2013 State of the Climate: Ocean heat content
Why It Matters
The ocean’s ability to store and release heat over long periods of time gives it a central role in stabilizing Earth’s climate system. Yearly and even decades-long variations in ocean heat content occur due to natural climate patterns like El Niño and the Pacific Decadal Oscillation. These shorter-term and regional variations in heat content influence regional climates, tropical cyclones, and marine life, including coral reefs and fisheries.
Today, natural patterns occur against a backdrop of long-term increases in global average heat content: evidence of climate change. Over the long-term, the increase contributes to rising sea level, increased melting of outlet glaciers on Greenland and Antarctica, and chronic stress to some marine ecosystems.
Conditions in 2013
Heat content in the upper 2,300 feet, or a little less than one-half mile, of the ocean continued its upward trend in 2013. Similar to previous years, the upper ocean held more heat than average throughout most of the major ocean basins visible on the map above.
Unlike 2011 and 2012 when La Nina conditions were present, neutral ENSO conditions prevailed throughout 2013. Heat content patterns in the tropical Pacific reflected this state: slightly less heat energy than average in the eastern part of the basin and slightly more heat than average in the west.
The heat content in the North Pacific was consistent with the negative (cool) phase of a long-term, natural climate pattern called the Pacific Decadal Oscillation. The classic signal of a negative PDO phase is a pocket of warm water in the central North Pacific that is surrounded by a horseshoe-shaped area of cool water pinned to the west coast of North America.
Some of the biggest differences from average conditions occurred off the coasts of the northeastern United States and Japan, stretching east to west in a sharply divided line of warm and cool anomalies. These anomalies are associated with variation in the strength and location of regional currents: the Gulf Stream in the North Atlantic and the Kuroshio in the Northwest Pacific.
Change Over Time
Increasing concentrations of greenhouse gases are preventing heat radiated from Earth’s surface from escaping into space as freely as it used to; most of the excess heat is being stored in the upper ocean. As a result, upper ocean heat content has increased significantly over the past two decades.

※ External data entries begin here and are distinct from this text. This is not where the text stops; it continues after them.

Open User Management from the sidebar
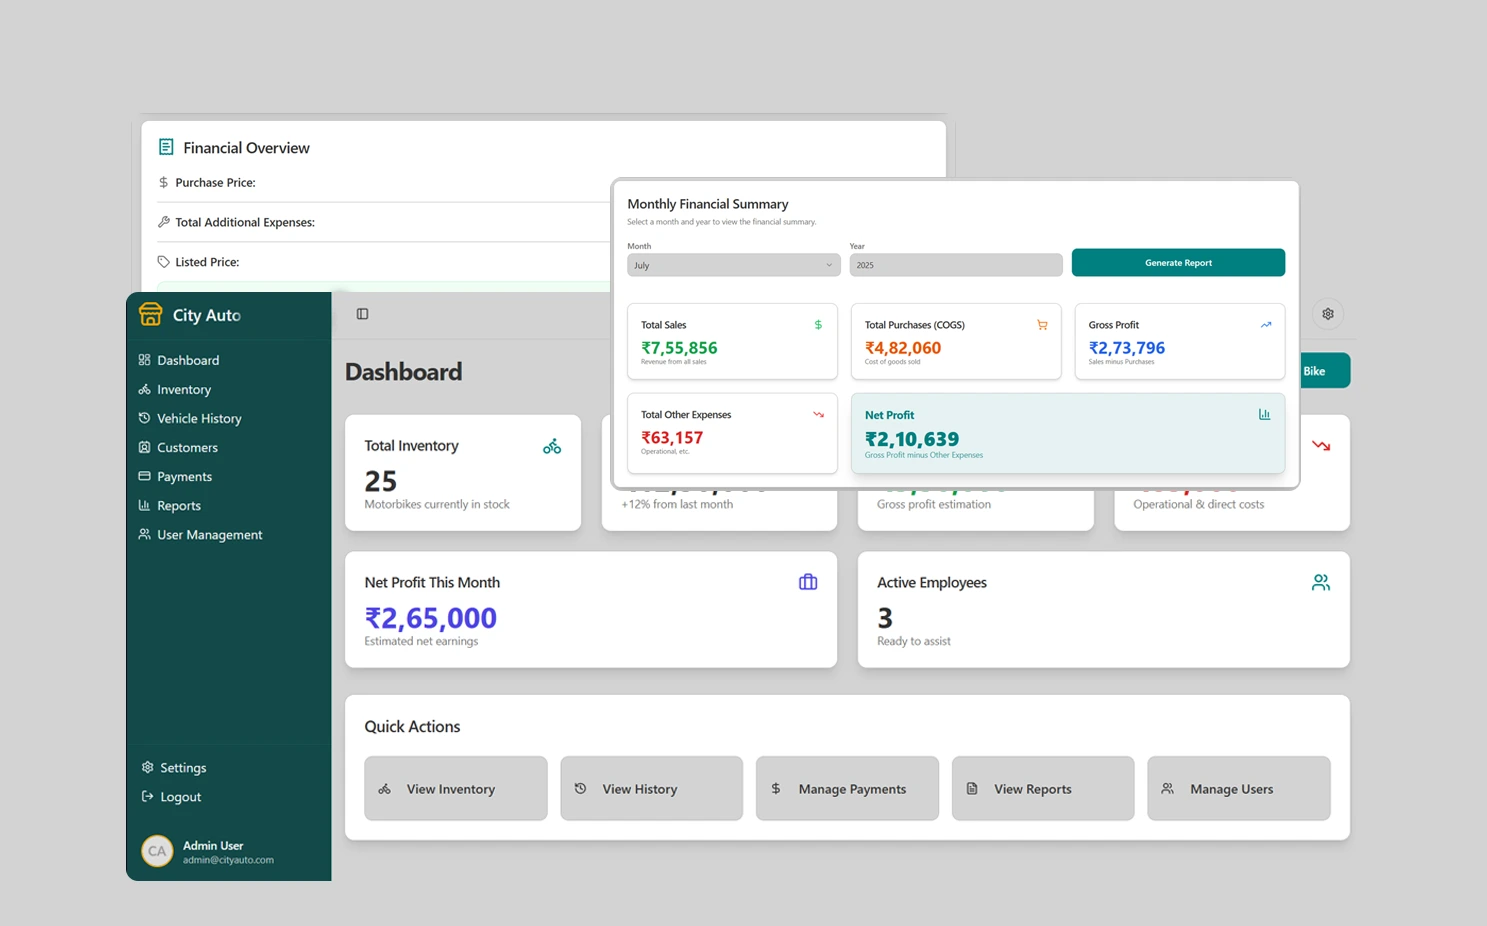Viewport: 1487px width, 926px height. tap(210, 534)
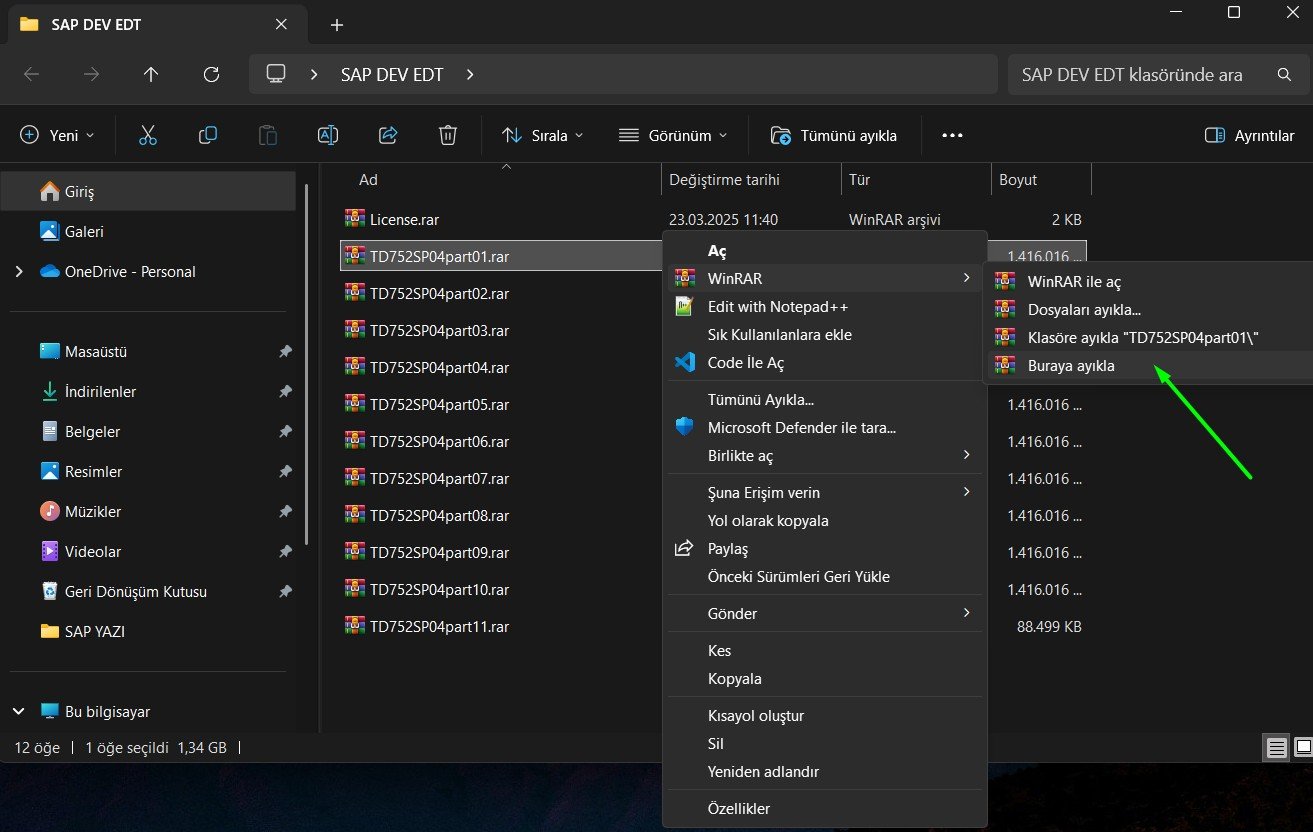Click the Tümünü ayıkla toolbar button
1313x832 pixels.
(x=834, y=135)
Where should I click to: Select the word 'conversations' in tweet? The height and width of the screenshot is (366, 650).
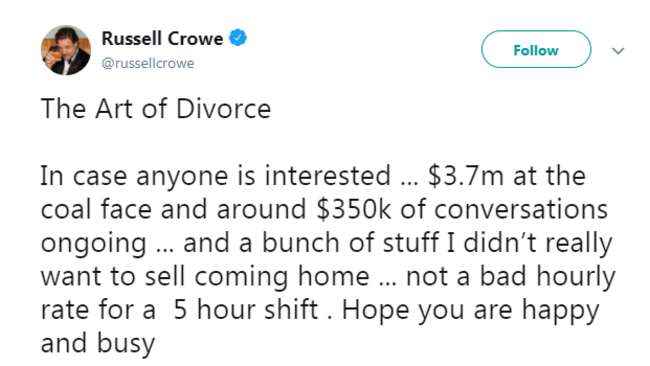click(521, 209)
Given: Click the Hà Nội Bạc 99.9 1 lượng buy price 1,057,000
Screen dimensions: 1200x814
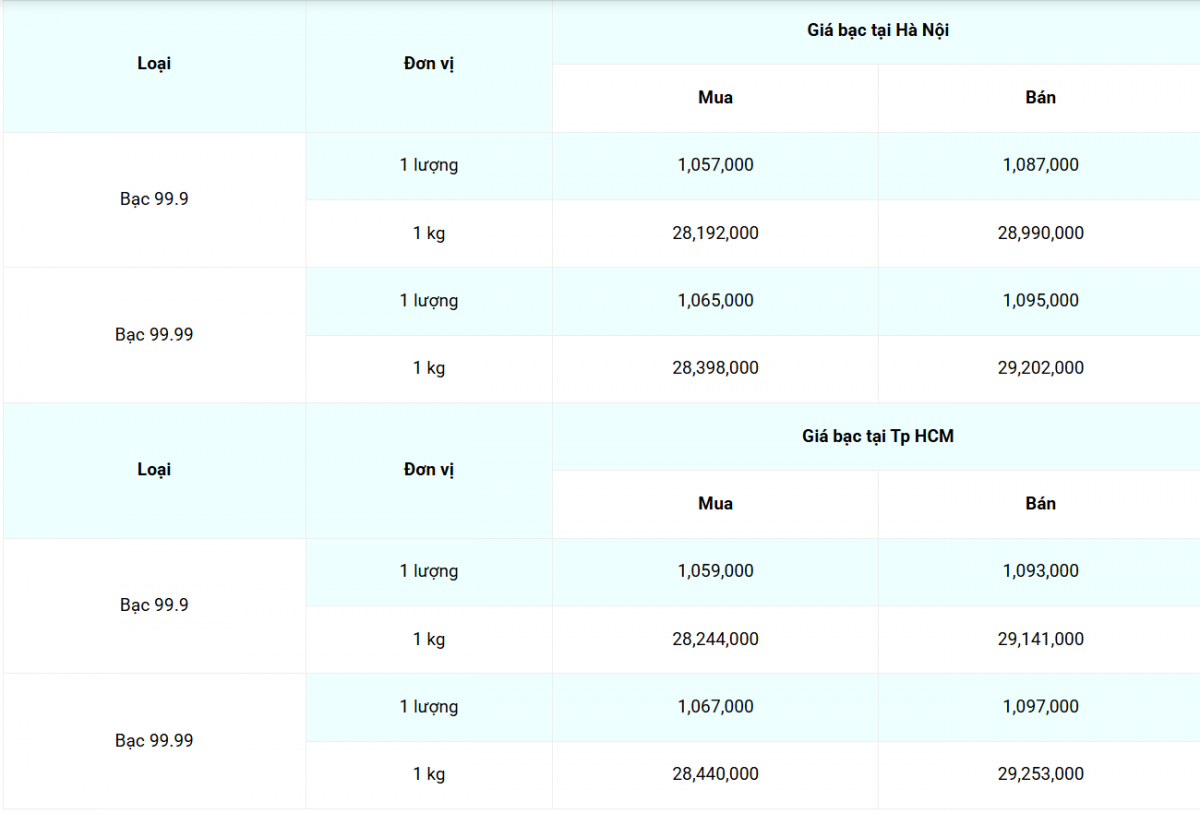Looking at the screenshot, I should point(715,165).
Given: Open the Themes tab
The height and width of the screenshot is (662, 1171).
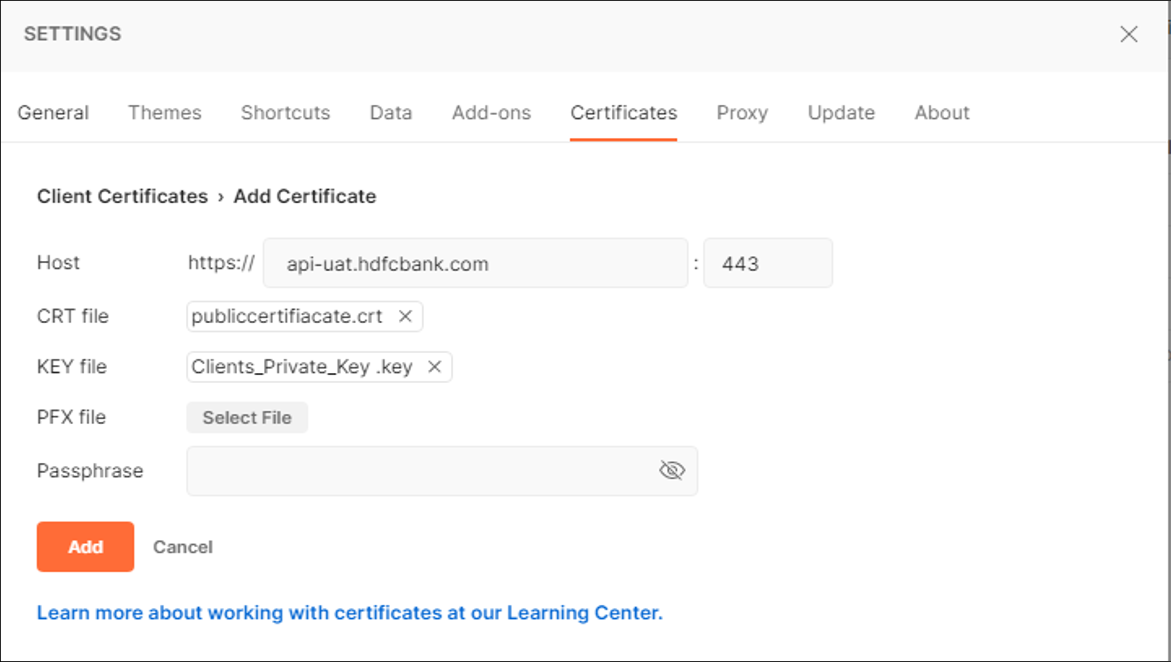Looking at the screenshot, I should click(165, 113).
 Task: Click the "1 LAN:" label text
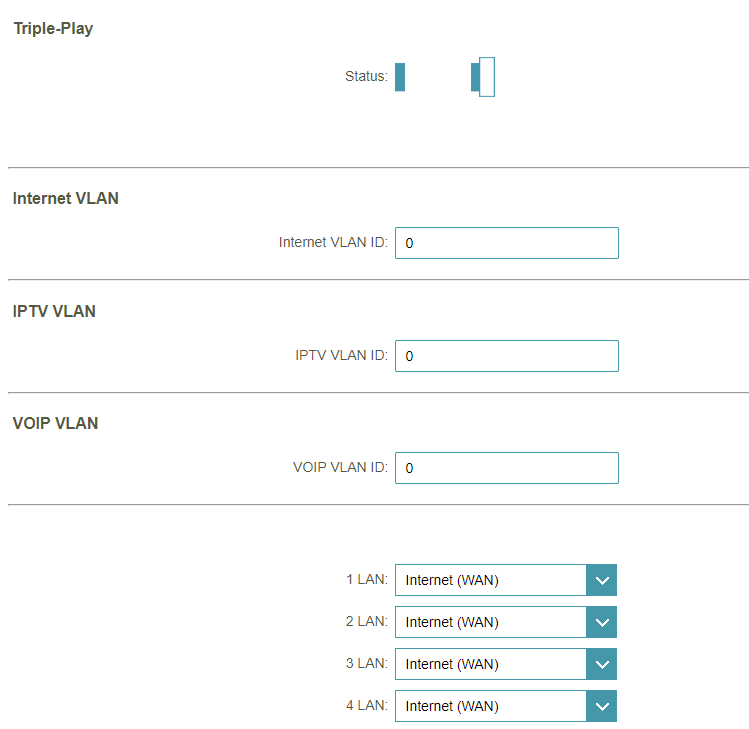click(366, 579)
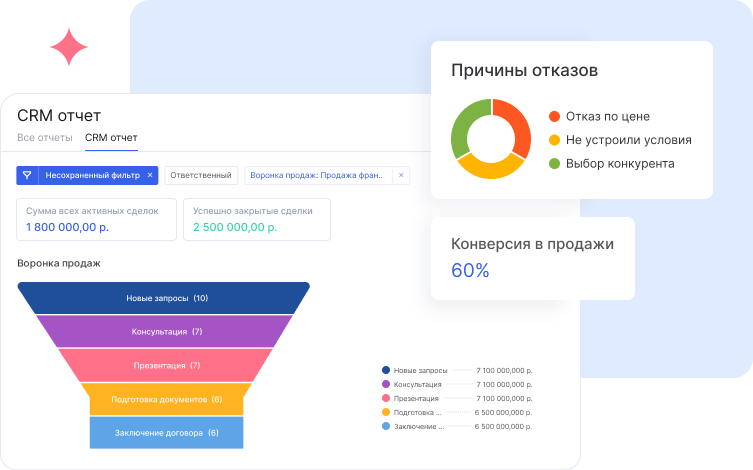
Task: Click the 60% conversion value
Action: 470,270
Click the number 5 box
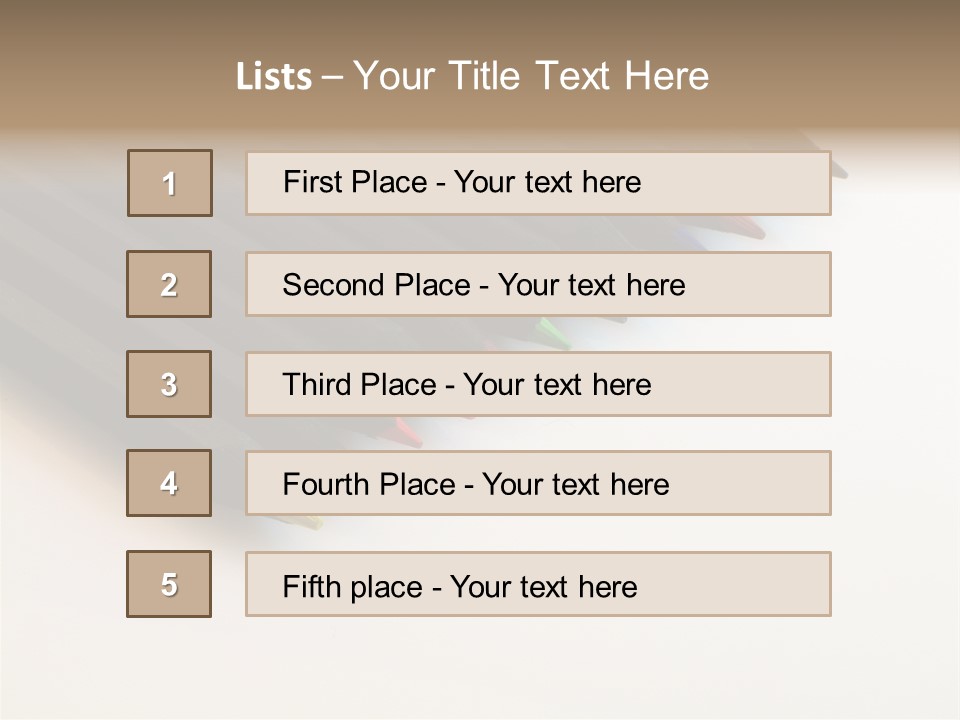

Recent studies estimate that warming of the upper oceans accounts for about 63 percent of the total increase in the amount of stored heat in the climate system from 1971 to 2010, and warming from 700 meters to the ocean floor adds about another 30 percent.
On a regional basis, the long-term increase in ocean heat content is stronger in some ocean basins than others, likely due to the combined influences of long-term climate change and natural climate variability operating over a shorter time frame. Virtually no areas of the Indian Ocean show declining heat content, but in the other basins, some localized pockets of decreasing heat content stand in contrast to the overall warming trend, including some of the subtropical North Atlantic, the Pacific south of Alaska and along the U.S. West Coast, and the Southern Ocean off the tip of South America.
Reference
G. C. Johnson, J. M. Lyman, J. K. Willis, S. Levitus, T. Boyer, J. Antonov, S. A. Good, C. M. Domingues, and N. Bindoff, 2013: [Global Oceans] Ocean Heat Content [in “State of the Climate in 2012”]. Bulletin of the American Meteorological Society (BAMS), S54-S60.
Rhein, M. and Coauthors, 2013. Observations: Ocean. Climate Change 2013: The Physical Science Basis, T.F. Stoker et. al., Eds., Cambridge University Press, 255-315.